Even though we're in the thick of the semester now, bearing down on midterm, I am still swallowing books whole. I think this is my way of dealing with the horrors of the Trump regime. Literary Xanax.
Anyway! Here's some of what I've gobbled over the past month:
Laurie Frankel, This Is How It Always Is
I forget how I found this book -- maybe the NYTimes recommended list? However I found it, the rec was right. This one's excellent. Told from the point of view of the mother of five children who is also a doctor of emergency medicine when we first meet her, the writing here is great, and the characters, including of all five children, AND their friends, so well developed they all become real to us. Wonderful use of setting, also -- we move from Wisconsin to San Francisco to Thailand in the course of the novel, and Frankel gives us each place perfectly.
What's it about? Yeah, that's another reason to love it. Rosie and Penn have five sons -- except their youngest son, Claude, begins telling them when he's three that he's a girl. (Penn is a stay-at-home dad and a writer, by the way, though he's not the one writing this book.) The novel deals with their struggle to understand what to do -- and not like that, they always try to do the right thing -- and to deal with the fallout of their decisions. This is a great book, and not just about having a trans kid. It's a great book about being human.
Larry McMurtry, Moving On
I had read this before, maybe twenty-five years ago, when I was a young pup in graduate school. I remembered like it then, and I remembered it as a big fat book, which, when it came from the library (I had to request it), indeed it was, nearly 800 pages long. Published in 1970, it's a book about a certain sort of life which is entirely gone now, the desultory life of young married women in the early 1960s: women without jobs, women with nothing to do but be married to their young husbands, and maybe take care of their young children.

**Data excerpts**:
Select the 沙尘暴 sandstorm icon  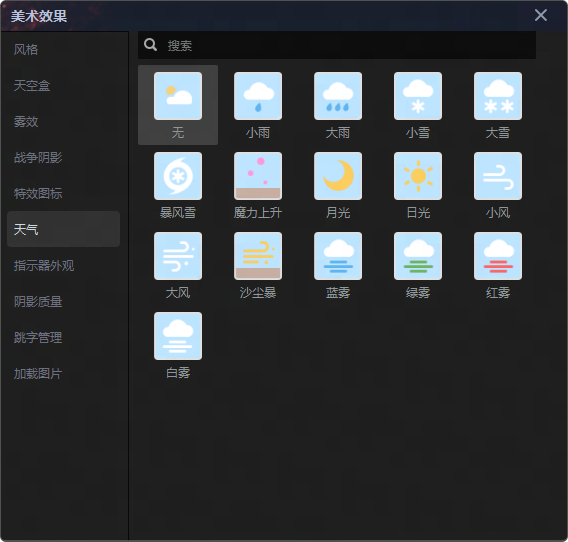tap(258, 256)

--

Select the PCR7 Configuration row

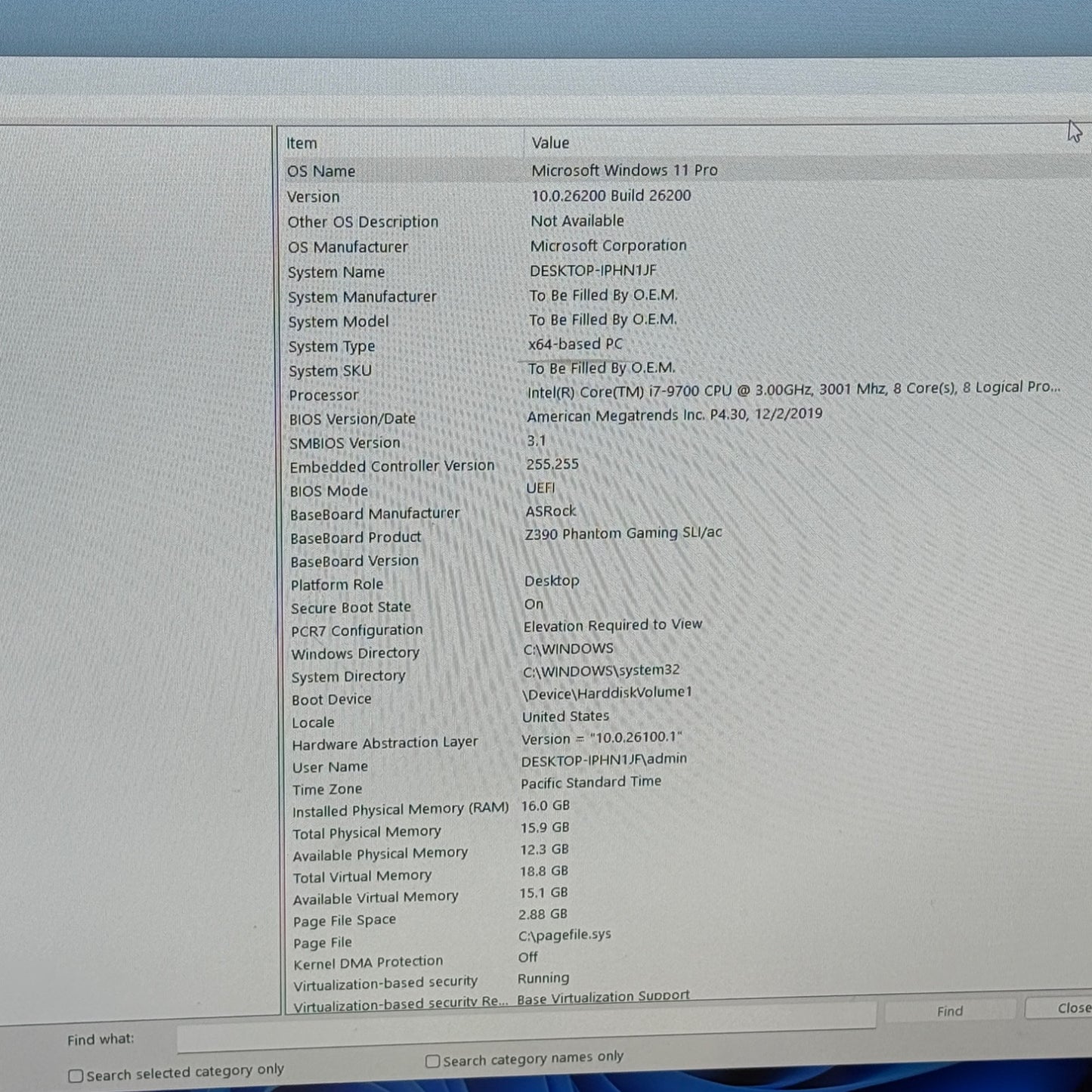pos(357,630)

---

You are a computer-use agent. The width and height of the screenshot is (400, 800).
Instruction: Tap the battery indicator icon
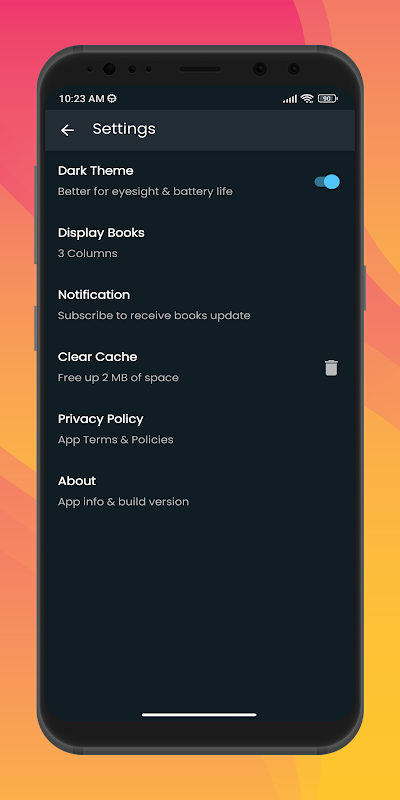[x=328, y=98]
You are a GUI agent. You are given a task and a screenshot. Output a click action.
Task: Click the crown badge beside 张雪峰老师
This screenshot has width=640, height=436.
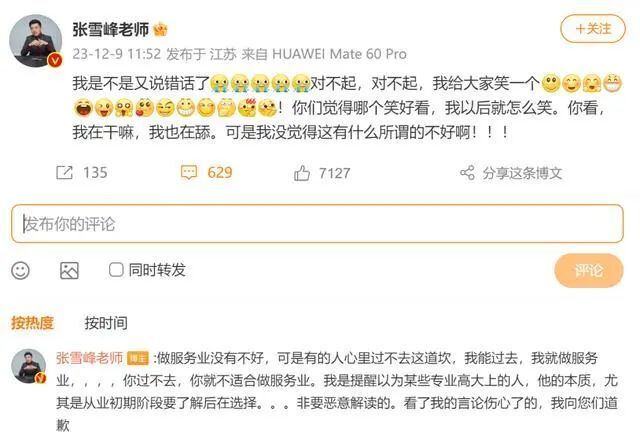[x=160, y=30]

**To do**:
1 – In the post on recent reading, translate this sentence into Spanish: "Wonderful use of setting, also -- we move from Wisconsin to San Francisco to Thailand in the course of the novel, and Frankel gives us each place perfectly."
2 – Turn the paragraph beginning "What's it about?" in the post on recent reading into a short bulleted list that keeps its main facts.
3 – Go on with the post on recent reading, picking up right after its final sentence and keeping the same voice.

**Per-task outputs**:
1 – También hay un uso maravilloso del escenario: pasamos de Wisconsin a San Francisco y a Tailandia a lo largo de la novela, y Frankel nos presenta cada lugar a la perfección.

2 –
- Rosie and Penn have five sons.
- Their youngest, Claude, starts telling them at age three that he's a girl.
- Penn is a stay-at-home dad and a writer, though not the author of this book.
- The novel follows the parents' struggle to know what to do, always trying to do the right thing, and to handle the fallout of their decisions.
- It is a great book not only about having a trans kid but about being human.

3 –
Patsy and Emma are the two main characters, though other young women appear and disappear from the story. There's no real plot, just dinners made and eaten, trips to the park and laundromat, sex and fights with various men and husbands. Still, it's compulsively readable, not in the least because it's such a clear look at this specific sort of world. Two or three times during the book, someone is reading Middlemarch, and I suspect McMurtry is throwing us a hint there, at what sort of book he's aiming at producing. I don't know if he pulls that off, but I do like this book very much.
Larry McMurtry, The Last Picture Show, Terms of Endearment, The Evening Star
On the strength of how much I liked Moving On, I read or re-read all of these. Meh. McMurtry when he's good is pretty good. But as he gets older, he starts to write parodies of himself. Stick to his younger work.
Stephen King, Mr. Mercedes, Finders Keepers, End of Watch, Lisey's Story, Bazaar of Bad Dreams
Again, meh. It's Stephen King. Compulsively readable, but no insights into the human condition here. I will say King is getting better instead of worse as he grows older -- there's some nice work in Bazaar of Bad Dreams.
Bram Stoker, Dracula
I'm reading this because I'm teaching it. It's interesting mainly for the window it provides into the fucked-up worldview of the late 19th century. Not recommended.
Theodore Sturgeon, More Than Human
Dr. Skull got me the Library of America Classic Novels of Science Fiction for Hanukkah this year, and this is one of the novels in that collection. I have a vague memory of having read this novel in my adolescence, when I first started reading SF. But aside from a few scenes, I remember almost nothing about it. It's classic SF, all right. Freakish monster children, vicious adults, and very readable. Not sure I'm recommending this one, but I did enjoy it. And I can see how it influenced my own SF -- its about a group of kids (well, one adult, too) who have paranormal powers, who kind of mesh their minds in order to become a new lifeform. I've tried to write that story or stories like that several times, and never pulled it off.
Short stories:
The Unladylike Education of Agatha Tremain, by Stephanie Burgis
A fantasy story, magic-fantasy with F/F romance toward the end, this one is fun, even if the middle gets tense. Great main character.
Zombie, by Chuck Palahniuk
I don't know if I like this one, exactly. I taught it in my Zombies, Vampires, and the Apocalypse class. It's an interesting story.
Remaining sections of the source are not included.